MATERIAL FOR THIS EXERCISE:

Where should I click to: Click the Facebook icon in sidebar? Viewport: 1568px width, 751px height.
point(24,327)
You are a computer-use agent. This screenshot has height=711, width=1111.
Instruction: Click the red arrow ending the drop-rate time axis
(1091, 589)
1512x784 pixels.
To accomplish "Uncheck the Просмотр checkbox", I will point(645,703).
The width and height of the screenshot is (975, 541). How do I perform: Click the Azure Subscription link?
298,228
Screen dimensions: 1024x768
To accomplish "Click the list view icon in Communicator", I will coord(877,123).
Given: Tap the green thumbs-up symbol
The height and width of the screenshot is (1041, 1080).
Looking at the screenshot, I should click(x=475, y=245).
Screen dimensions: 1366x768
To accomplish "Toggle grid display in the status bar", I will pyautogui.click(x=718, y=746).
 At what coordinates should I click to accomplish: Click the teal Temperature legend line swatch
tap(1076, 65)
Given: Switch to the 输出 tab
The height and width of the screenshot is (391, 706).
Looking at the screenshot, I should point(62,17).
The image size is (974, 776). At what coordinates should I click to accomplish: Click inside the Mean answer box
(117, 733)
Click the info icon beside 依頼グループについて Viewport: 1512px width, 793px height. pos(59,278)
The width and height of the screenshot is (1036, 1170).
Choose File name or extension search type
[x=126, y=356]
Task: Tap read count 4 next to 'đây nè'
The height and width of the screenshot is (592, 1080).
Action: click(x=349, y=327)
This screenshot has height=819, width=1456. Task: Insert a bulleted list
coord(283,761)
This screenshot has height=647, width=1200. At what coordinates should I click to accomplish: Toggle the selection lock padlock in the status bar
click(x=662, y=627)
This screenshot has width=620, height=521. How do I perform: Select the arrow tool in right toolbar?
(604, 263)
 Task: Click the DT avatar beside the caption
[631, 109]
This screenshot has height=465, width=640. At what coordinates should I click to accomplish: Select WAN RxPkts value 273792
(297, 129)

REQUIREMENT:
With the line that contains "This screenshot has height=647, width=1200." as your start, reproduce the data above exactly through its last line, and nothing before that start.

OUTPUT FOR THIS TASK:
This screenshot has height=647, width=1200. At what coordinates should I click to accomplish: Toggle the selection lock padlock in the status bar
click(x=662, y=627)
This screenshot has width=620, height=521. How do I perform: Select the arrow tool in right toolbar?
(604, 263)
 Task: Click the DT avatar beside the caption
[631, 109]
This screenshot has height=465, width=640. At what coordinates should I click to accomplish: Select WAN RxPkts value 273792
(297, 129)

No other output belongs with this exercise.